The crash of 1929 and the Great Depression brought disaster to all the Orvis enterprises. The lathes and milling machines were silenced. The Equinox Hotel properties suffered financial collapse in 1938, after a series of painfully slow years. By 1939, the Orvis Company was down to two employees, "Bert" Orvis and Hallie Galaise, the last of Mary's fly tiers. Little inventory remained, and day-to-day money came in from repairing bicycles and tennis rackets. At that low point the company was purchased by a group of investors, headed by Dudley C. Corkran.

Charles F. Orvis started his company when the American sportsman was seeking civilized adventure in the wilderness at his doorstep. The movement was so insistent and so attractive it in turn sponsored a massive American sporting goods business. The customer was the upper middle-class American who Winslow Homer painted, casting his flies by an Adirondack waterfall, climbing mountains in New Hampshire, riding in the middle seat of a birch bark canoe, and always surrounded by the romance of the great outdoors. Such customers and their times had made the Orvis Company prosperous.

By the 1930s, however, the north woods hotels were rotted and empty, and the grandchildren of Winslow Homer's people put the old summer home on the market and turned to other pleasures. One by one the names of the old prestige tackle makers disappeared from the advertising pages of the sporting magazines. Orvis was well on its way to becoming a memory when Dudley Corkran assumed leadership.
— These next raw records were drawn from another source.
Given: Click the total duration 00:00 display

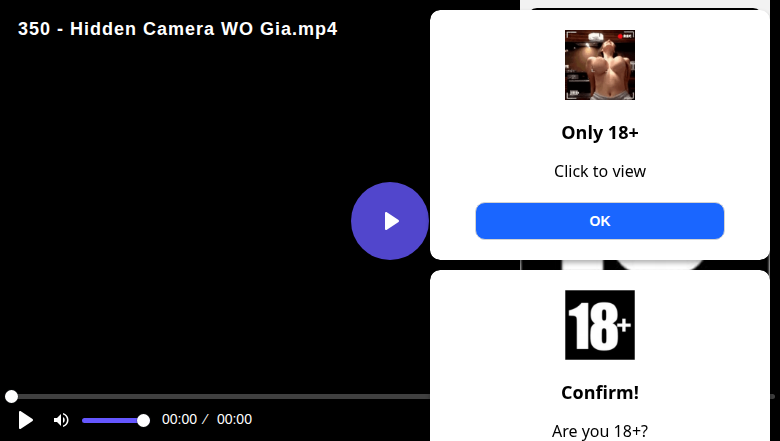Looking at the screenshot, I should pos(234,420).
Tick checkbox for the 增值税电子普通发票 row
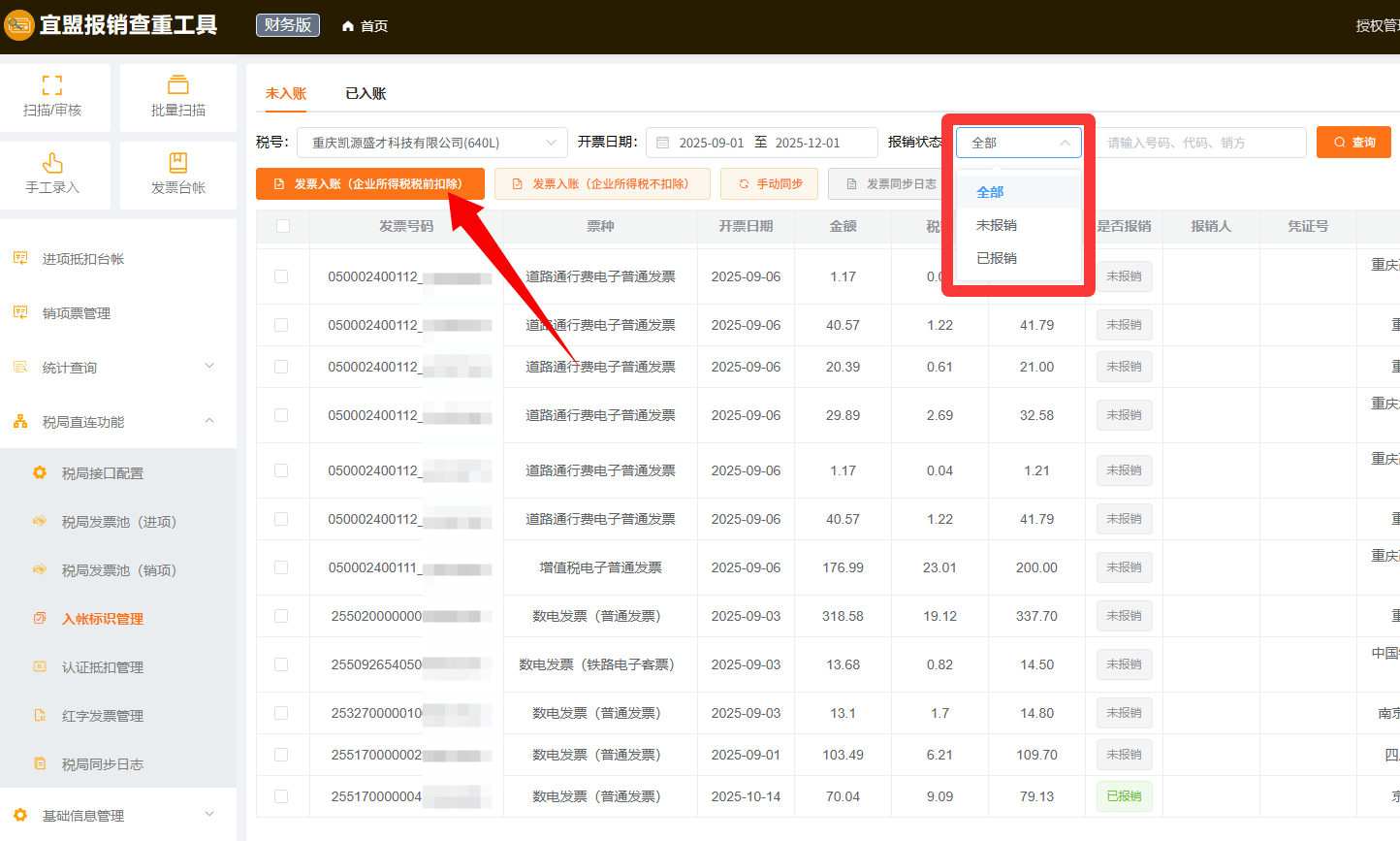Viewport: 1400px width, 841px height. tap(281, 567)
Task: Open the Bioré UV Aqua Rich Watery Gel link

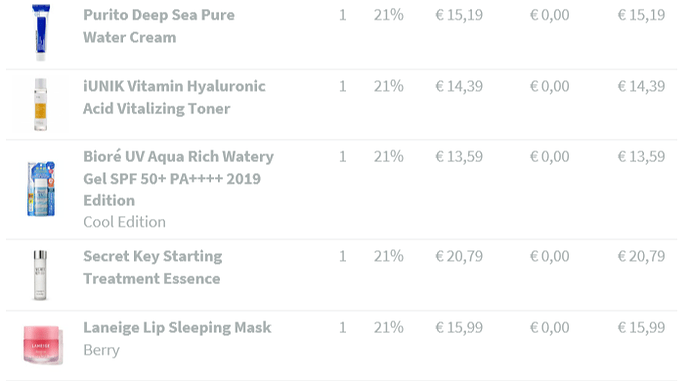Action: 178,178
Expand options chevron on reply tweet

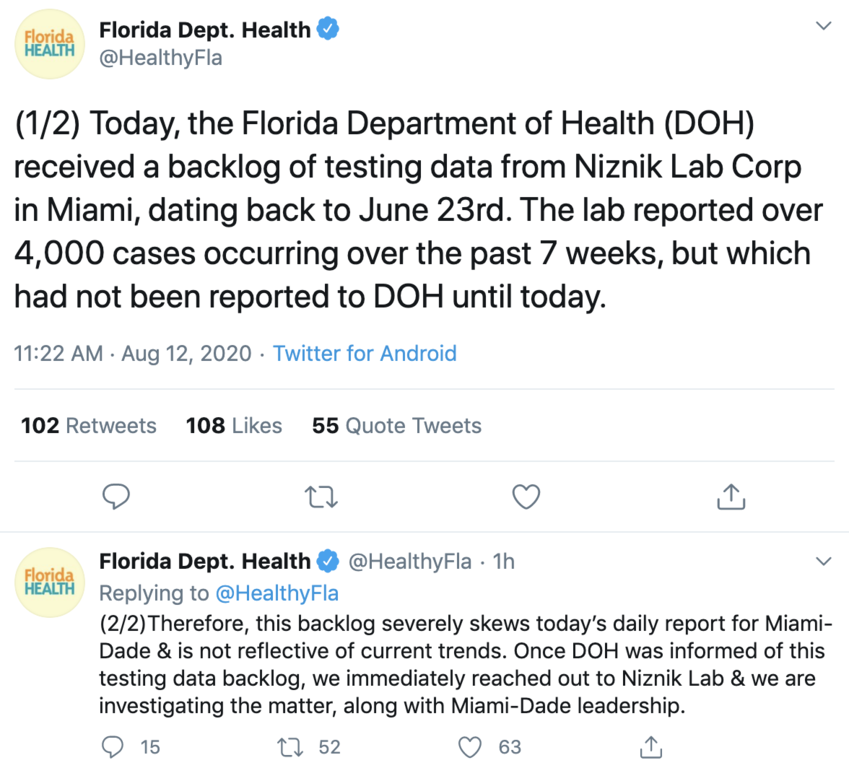(x=823, y=561)
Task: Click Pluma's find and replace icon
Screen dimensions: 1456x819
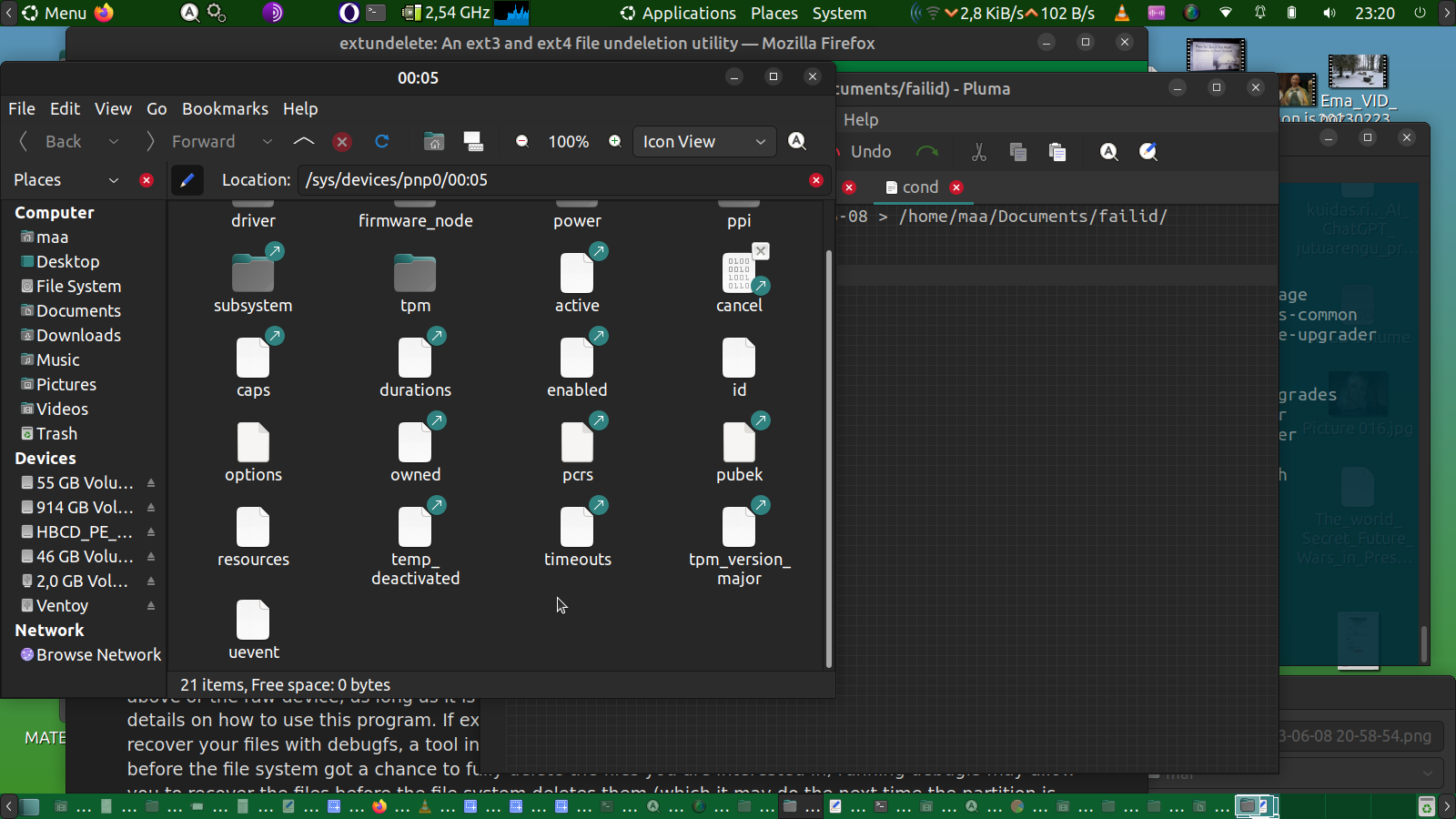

DUDLEY C. ("DUCKIE") CORKRAN FIRST VISITED Manchester in 1907. He was eleven years old and already an enthusiastic angler , and golfer. Golf was a fairly new sport in America at that time, but it assumed an importance in Manchester's tourist economy much greater than that of fishing. He visited frequently after that, coming from Baltimore and, later, from Philadelphia, both to fish and to golf (winning tournaments twice). He became familiar with the Orvis operation and arranged to purchase what was left of the company in 1939.

Duckie Corkran bought a building, some well worn machinery, and a time-honored name. His first task was to organize, find personnel, and supplement the stock of materials remaining in the old building. Wesley Jordan of Lynn, Massachusetts, a veteran of the rod building business, who had started with the Cross Rod Company in 1919 and later moved to South Bend, became the new plant superintendent and began putting the machinery in order. Hallie Galaise, who had been taught fly tying as a young girl by Mary Orvis Marbury, continued as the company fly tier. In 1941 the new Orvis Company employed seven people.